DESCRIPTION OF THE TASK:
For this exercise, print the records below verbatim.

Stored data:
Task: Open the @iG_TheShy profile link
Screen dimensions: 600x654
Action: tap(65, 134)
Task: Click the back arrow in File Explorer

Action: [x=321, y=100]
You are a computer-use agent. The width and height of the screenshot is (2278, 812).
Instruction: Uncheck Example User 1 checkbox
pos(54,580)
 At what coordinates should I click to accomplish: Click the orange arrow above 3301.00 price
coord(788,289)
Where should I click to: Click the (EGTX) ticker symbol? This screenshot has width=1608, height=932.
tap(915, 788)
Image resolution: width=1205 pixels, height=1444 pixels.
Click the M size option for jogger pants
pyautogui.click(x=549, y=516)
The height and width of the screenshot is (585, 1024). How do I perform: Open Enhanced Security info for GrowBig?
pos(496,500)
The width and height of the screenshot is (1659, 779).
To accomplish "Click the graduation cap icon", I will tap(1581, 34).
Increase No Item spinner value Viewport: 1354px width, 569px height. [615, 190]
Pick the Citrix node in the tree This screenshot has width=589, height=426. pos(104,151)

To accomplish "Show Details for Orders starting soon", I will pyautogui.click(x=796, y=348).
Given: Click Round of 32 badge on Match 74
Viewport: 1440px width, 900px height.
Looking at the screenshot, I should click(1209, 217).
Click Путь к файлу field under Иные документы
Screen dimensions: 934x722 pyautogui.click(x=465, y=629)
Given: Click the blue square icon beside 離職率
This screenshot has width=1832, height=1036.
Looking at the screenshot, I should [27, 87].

ANSWER BOX:
Task: Open the @iG_TheShy profile link
Screen dimensions: 600x654
Action: tap(65, 134)
Task: Click the back arrow in File Explorer

Action: [x=321, y=100]
You are a computer-use agent. The width and height of the screenshot is (2278, 812).
Instruction: Uncheck Example User 1 checkbox
pos(54,580)
 At what coordinates should I click to accomplish: Click the orange arrow above 3301.00 price
coord(788,289)
Where should I click to: Click the (EGTX) ticker symbol? This screenshot has width=1608, height=932.
tap(915, 788)
Image resolution: width=1205 pixels, height=1444 pixels.
Click the M size option for jogger pants
pyautogui.click(x=549, y=516)
The height and width of the screenshot is (585, 1024). How do I perform: Open Enhanced Security info for GrowBig?
pos(496,500)
The width and height of the screenshot is (1659, 779).
To accomplish "Click the graduation cap icon", I will tap(1581, 34).
Increase No Item spinner value Viewport: 1354px width, 569px height. [615, 190]
Pick the Citrix node in the tree This screenshot has width=589, height=426. pos(104,151)

To accomplish "Show Details for Orders starting soon", I will pyautogui.click(x=796, y=348).
Given: Click Round of 32 badge on Match 74
Viewport: 1440px width, 900px height.
Looking at the screenshot, I should click(1209, 217).
Click Путь к файлу field under Иные документы
Screen dimensions: 934x722 pyautogui.click(x=465, y=629)
Given: Click the blue square icon beside 離職率
This screenshot has width=1832, height=1036.
Looking at the screenshot, I should [27, 87].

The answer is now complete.